*PROVIDED DATA:*
○ ○ ○ ○ ○ ○ ○
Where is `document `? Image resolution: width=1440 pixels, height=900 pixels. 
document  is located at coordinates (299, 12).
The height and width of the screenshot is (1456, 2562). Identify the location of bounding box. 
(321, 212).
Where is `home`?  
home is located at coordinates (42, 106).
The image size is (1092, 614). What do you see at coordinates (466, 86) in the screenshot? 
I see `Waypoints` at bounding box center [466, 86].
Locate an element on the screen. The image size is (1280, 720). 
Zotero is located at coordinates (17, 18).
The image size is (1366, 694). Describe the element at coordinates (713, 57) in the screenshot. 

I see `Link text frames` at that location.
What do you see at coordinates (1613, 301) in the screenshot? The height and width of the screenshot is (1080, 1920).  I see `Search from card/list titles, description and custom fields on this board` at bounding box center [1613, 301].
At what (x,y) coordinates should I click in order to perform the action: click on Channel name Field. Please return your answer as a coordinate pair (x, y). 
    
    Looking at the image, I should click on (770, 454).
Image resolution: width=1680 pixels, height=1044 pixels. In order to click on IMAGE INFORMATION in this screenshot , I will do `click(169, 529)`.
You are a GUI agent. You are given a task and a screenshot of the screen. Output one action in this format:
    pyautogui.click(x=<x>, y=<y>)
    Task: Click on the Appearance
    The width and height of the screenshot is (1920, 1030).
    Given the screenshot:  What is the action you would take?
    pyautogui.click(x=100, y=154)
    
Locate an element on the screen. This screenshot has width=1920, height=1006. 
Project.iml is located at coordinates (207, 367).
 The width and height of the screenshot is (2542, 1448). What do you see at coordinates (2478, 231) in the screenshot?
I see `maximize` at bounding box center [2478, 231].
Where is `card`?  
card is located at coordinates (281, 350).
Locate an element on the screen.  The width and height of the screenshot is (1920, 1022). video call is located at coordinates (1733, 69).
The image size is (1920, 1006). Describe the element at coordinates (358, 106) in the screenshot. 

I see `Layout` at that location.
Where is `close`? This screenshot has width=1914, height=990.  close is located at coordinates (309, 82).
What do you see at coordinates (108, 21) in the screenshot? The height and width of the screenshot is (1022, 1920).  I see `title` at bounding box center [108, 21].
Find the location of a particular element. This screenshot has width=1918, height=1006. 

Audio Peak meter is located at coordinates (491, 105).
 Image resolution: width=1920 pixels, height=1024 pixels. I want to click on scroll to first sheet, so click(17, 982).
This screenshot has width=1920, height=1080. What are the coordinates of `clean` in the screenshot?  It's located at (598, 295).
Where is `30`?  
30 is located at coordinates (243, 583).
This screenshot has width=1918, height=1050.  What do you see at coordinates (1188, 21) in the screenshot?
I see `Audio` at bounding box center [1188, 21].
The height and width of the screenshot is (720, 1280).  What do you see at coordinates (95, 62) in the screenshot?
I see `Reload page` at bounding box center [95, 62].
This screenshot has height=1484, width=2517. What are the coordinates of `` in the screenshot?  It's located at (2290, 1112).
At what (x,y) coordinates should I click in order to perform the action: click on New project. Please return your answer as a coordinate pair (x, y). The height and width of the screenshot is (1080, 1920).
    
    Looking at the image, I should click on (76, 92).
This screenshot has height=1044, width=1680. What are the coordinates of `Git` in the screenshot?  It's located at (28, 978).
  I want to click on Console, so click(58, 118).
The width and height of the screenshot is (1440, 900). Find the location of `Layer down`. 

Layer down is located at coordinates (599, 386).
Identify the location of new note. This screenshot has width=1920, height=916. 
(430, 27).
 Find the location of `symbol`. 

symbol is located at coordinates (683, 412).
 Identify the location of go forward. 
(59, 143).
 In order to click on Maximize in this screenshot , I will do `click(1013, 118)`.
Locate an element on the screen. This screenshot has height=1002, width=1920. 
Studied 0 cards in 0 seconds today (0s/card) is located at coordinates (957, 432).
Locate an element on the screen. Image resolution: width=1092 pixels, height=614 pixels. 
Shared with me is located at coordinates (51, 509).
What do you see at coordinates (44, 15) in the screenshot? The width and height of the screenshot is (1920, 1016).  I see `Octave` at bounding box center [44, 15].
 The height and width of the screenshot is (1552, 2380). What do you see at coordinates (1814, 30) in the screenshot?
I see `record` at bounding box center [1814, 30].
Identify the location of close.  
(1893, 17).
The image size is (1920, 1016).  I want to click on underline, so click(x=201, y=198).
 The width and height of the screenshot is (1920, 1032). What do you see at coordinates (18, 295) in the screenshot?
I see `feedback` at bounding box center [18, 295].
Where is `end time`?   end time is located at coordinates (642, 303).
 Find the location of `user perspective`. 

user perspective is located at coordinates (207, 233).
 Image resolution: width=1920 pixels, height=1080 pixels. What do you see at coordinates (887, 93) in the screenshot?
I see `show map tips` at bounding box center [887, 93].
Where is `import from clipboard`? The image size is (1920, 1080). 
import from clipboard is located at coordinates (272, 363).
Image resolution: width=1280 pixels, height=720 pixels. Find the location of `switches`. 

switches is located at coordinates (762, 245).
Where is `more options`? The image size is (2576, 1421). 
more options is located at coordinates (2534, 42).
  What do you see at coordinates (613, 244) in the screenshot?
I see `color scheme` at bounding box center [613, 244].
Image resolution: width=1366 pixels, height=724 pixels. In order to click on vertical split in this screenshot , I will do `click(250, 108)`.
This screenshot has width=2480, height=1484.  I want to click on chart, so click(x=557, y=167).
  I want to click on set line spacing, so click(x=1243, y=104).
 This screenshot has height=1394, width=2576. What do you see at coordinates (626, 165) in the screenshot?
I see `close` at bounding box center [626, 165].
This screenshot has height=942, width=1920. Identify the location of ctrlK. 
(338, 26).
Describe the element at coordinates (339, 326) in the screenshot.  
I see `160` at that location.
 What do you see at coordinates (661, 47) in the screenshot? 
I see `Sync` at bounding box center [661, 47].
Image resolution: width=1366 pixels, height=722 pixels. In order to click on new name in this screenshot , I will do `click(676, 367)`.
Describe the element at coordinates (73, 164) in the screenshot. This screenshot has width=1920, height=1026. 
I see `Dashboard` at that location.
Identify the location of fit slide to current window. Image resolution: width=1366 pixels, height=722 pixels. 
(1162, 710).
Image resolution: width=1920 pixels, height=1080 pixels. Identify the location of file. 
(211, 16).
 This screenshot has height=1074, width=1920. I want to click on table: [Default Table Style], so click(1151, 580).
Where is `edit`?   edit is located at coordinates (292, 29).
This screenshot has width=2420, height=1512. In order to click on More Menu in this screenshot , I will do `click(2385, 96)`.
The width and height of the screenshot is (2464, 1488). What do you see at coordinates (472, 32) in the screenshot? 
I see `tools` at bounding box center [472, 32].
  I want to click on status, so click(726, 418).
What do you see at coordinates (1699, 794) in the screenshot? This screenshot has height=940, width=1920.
○ ○ ○ ○ ○ ○ ○
*THE REQUEST:*
Could you reproduce the items starting at the line containing "is (2576, 1421)." and ending at the line containing "center [626, 165].", substituting "horizontal split" for "vertical split" and keeping everything else the same?

*COMPLETED EXERCISE:*
Where is `more options`? The image size is (2576, 1421). 
more options is located at coordinates (2534, 42).
  What do you see at coordinates (613, 244) in the screenshot?
I see `color scheme` at bounding box center [613, 244].
Image resolution: width=1366 pixels, height=724 pixels. In order to click on horizontal split in this screenshot , I will do `click(250, 108)`.
This screenshot has width=2480, height=1484.  I want to click on chart, so click(x=557, y=167).
  I want to click on set line spacing, so click(x=1243, y=104).
 This screenshot has height=1394, width=2576. What do you see at coordinates (626, 165) in the screenshot?
I see `close` at bounding box center [626, 165].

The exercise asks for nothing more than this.